IJAZAH DITAHAN : Jogja Sediakan Bantuan untuk Ijazah yang Ditahan karena Menunggak Biaya Sekolah

Pembagian ijazah di Dinas Pendidikan Kota Jogja, Rabu (17/2/2016). (Ujang Hasanudin/JIBI - Harian Jogja)
18 Februari 2016 11:54 WIB Ujang Hasanudin Jogja Share :

Ijazah ditahan karena tunggakan biaya sekolah, kini bisa mendapatkan bantuan

Harianjogja.com, JOGJA- Pemerintah Kota Jogja memberikan bantuan untuk pengambilan ijazah yang ditahan oleh sekolah karena alasan tunggakan biaya.

Kepala Dinas Pendidikan Kota Jogja, Edy Heri Suasana menduga orangtua siswa selama ini khawatir tidak bisa mengambil ijazah karena masih memiliki tunggakan biaya sekolah.

Padahal, kata dia, untuk periode 2014-2015 sudah ada mekanisme bantuan keringanan tunggakan biaya sekolah, kecuali untuk periode dibawah sebelum 2013.

Tahun lalu, Dinas Pendidikan menganggarkan Rp950 juta untuk membantu tunggakan meringankan tunggakan biaya sekolah bagi siswa. Dana tersebut terserap Rp805 juta dalam bentuk bantuan keringanan tunggakan di sekolah swasta.

Sebanyak 168 ijazah berhasil dibebaskan dari sekolah swasta. Namun bantuan tersebut tidak mudah. Dinas Pendidikan harus mencari siswa yang benar-benar layak mendapat bantuan keringanan tunggakan dengan mengacu pada data dari Dinas Sosial.
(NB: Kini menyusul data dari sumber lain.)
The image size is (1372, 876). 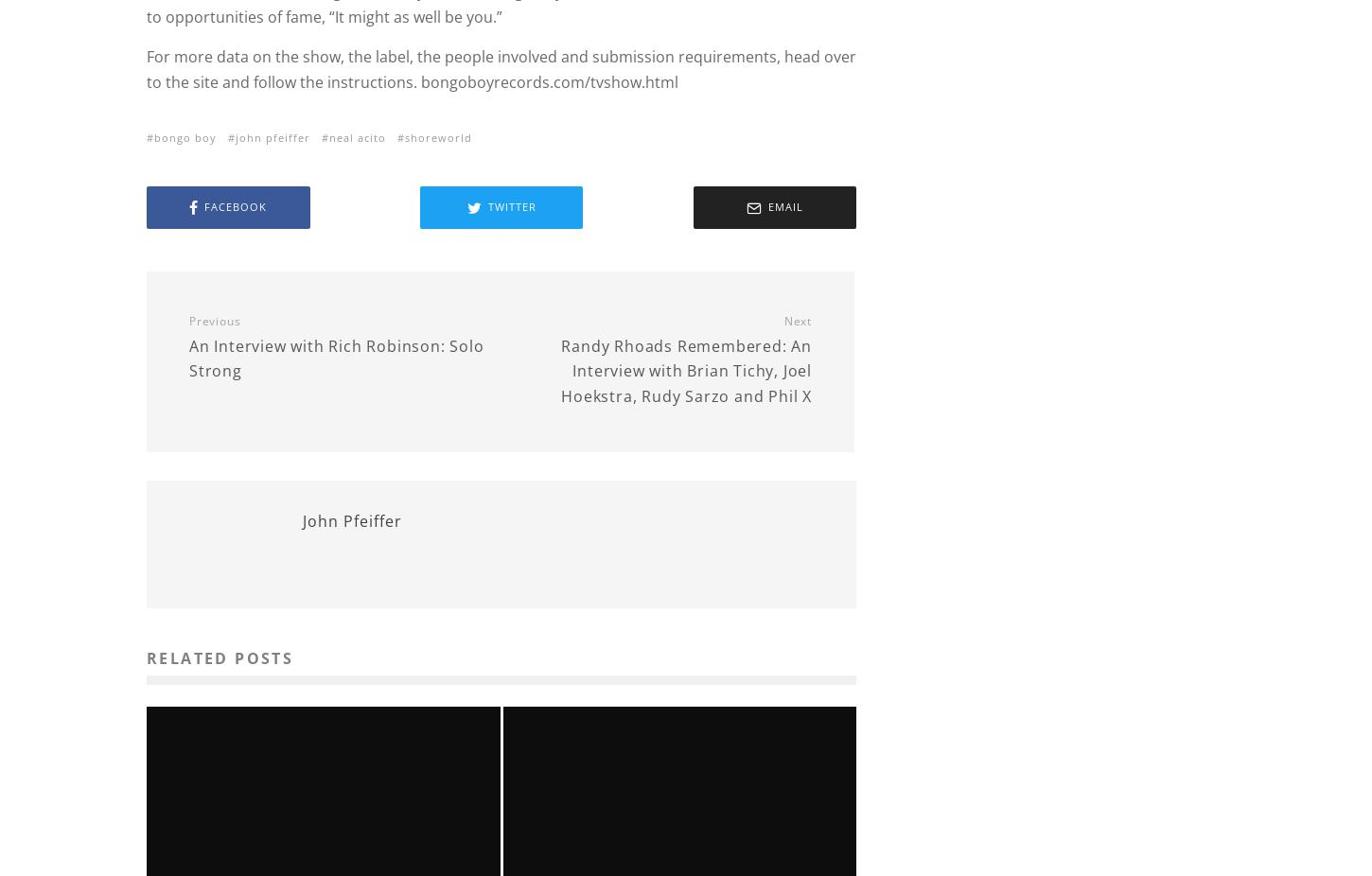 What do you see at coordinates (784, 205) in the screenshot?
I see `'Email'` at bounding box center [784, 205].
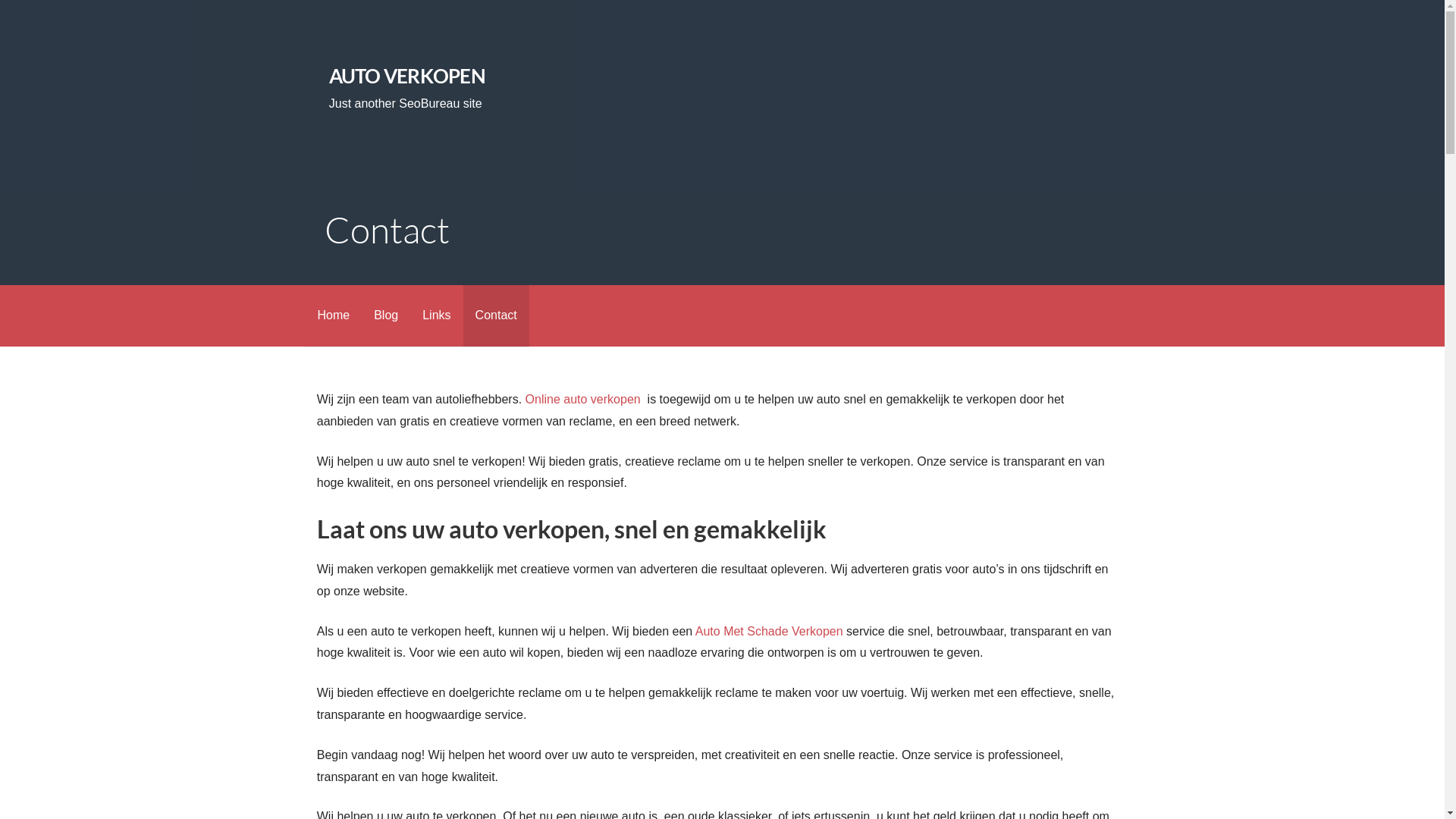 Image resolution: width=1456 pixels, height=819 pixels. What do you see at coordinates (407, 76) in the screenshot?
I see `'AUTO VERKOPEN'` at bounding box center [407, 76].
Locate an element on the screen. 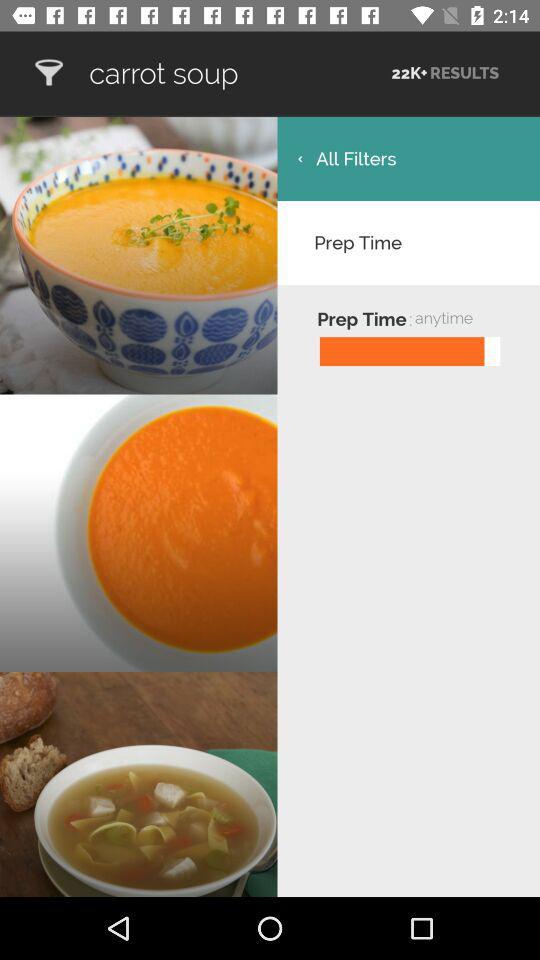 This screenshot has height=960, width=540. carrot soup item is located at coordinates (238, 73).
Kepala Unit Pelaksana Teknis (UPT) Jaminan Pendidikan Daerah Suryatmi menegaskan, yang mendapat bantuan keringanan tunggakan biaya sekolah saat ini hanya yang akan lulus. Sementara yang sudah lulus tidak mendapat bantuan. "Tapi siswa tetap mendapatkan ijazah," katanya.

Sementara, Sinta Kurnia Dewi, 21, warga Kasihan, Bantul, mengaku baru mendapat ijazah setelah lulus tiga tahun lalu di SMK Negeri 1 Jogja. Namun, meski dapat mengambil ijazah, urusan dengan pihak sekolah belum selesai.

Hal itu dibuktikan dengan diharuskannya dia membuat surat pernyataan kesanggupan melunasi tunggakan biaya sekolah yang mencapai Rp2 juta. Ia bercerita pada 2013 lalu orangtuanya akan mengambil ijazah, namun tidak diperbolehkan pihak sekolah karena masih nunggak biaya gedung, biaya ujian dan biaya lainnya yang mencapai Rp2 juta.

Saat itu, Sinta tidak terlalu mempedulikan dengan ijazah yang ditahan, karena ia langsung mendapat pekerjaan tanpa harus dengan ijazah. Meski sudah bisa mengambil ijazah dia berharap ada pemutihan tunggakan, “Buat saya sangat memberatkan, kalau bisa digratiskan saja” ucap Sinta, puteri seorang sopir taksi ini.

Berbeda dengan Sinta. Jumi, 48, warga Trihanggo, Gamping, Sleman baru mengambil ijazah anaknya yang sudah lulus dua tahun lalu karena anaknya kala itu juga langsung bekerja di Batam. Saat ini anaknya Rischa sudah pulang dan baru bisa memberikan tanda tangan dalam ijazah.